What none of those posts did is examine the criteria themselves. What makes an acceptance criterion actually verifiable? Where is the line between a criterion that drives correct implementation and one that looks specific enough but still leaves the hard questions unanswered? That is what this post is about.
Assertions, Not Descriptions
The most common failure in acceptance criteria is that they describe behavior rather than assert it. A description tells you what the feature should do in general terms. An assertion tells you what a specific input produces as a specific output, under specific conditions, with a specific observable result.
Consider the difference:
Description: “The endpoint should return paginated results efficiently.”
Assertion: “GET /api/trades?page_size=20&cursor=abc123 returns at most 20 results, a next_cursor value when more results exist, and no next_cursor when the final page is reached.”
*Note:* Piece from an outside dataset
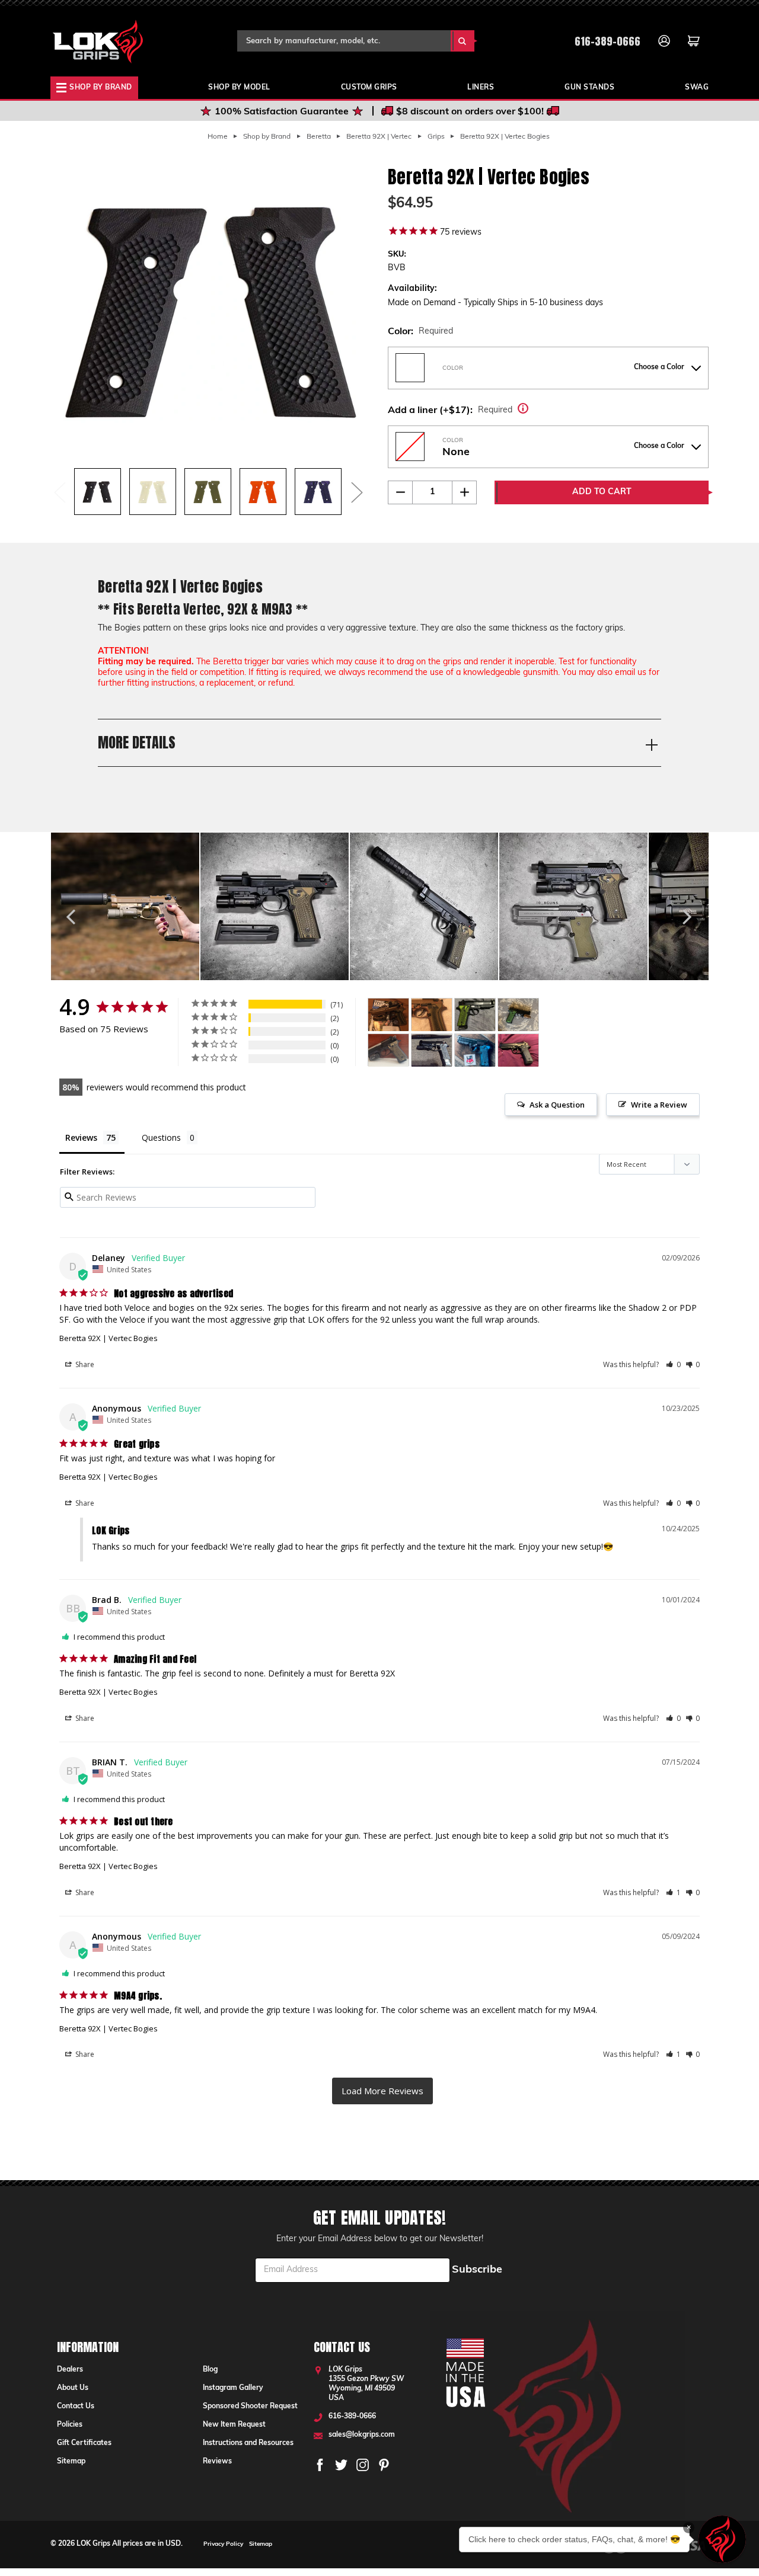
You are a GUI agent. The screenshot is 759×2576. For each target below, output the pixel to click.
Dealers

The description appears complete at first glance. Efficiently names a broad concept without resolving the decisions underneath it. But it defers every decision that matters: what pagination scheme, what happens at the boundary, what the response shape looks like. Those decisions will still need to be made. The question is whether they get made during specification, when the cost of a wrong answer is a revised document, or during implementation, when the cost is rework.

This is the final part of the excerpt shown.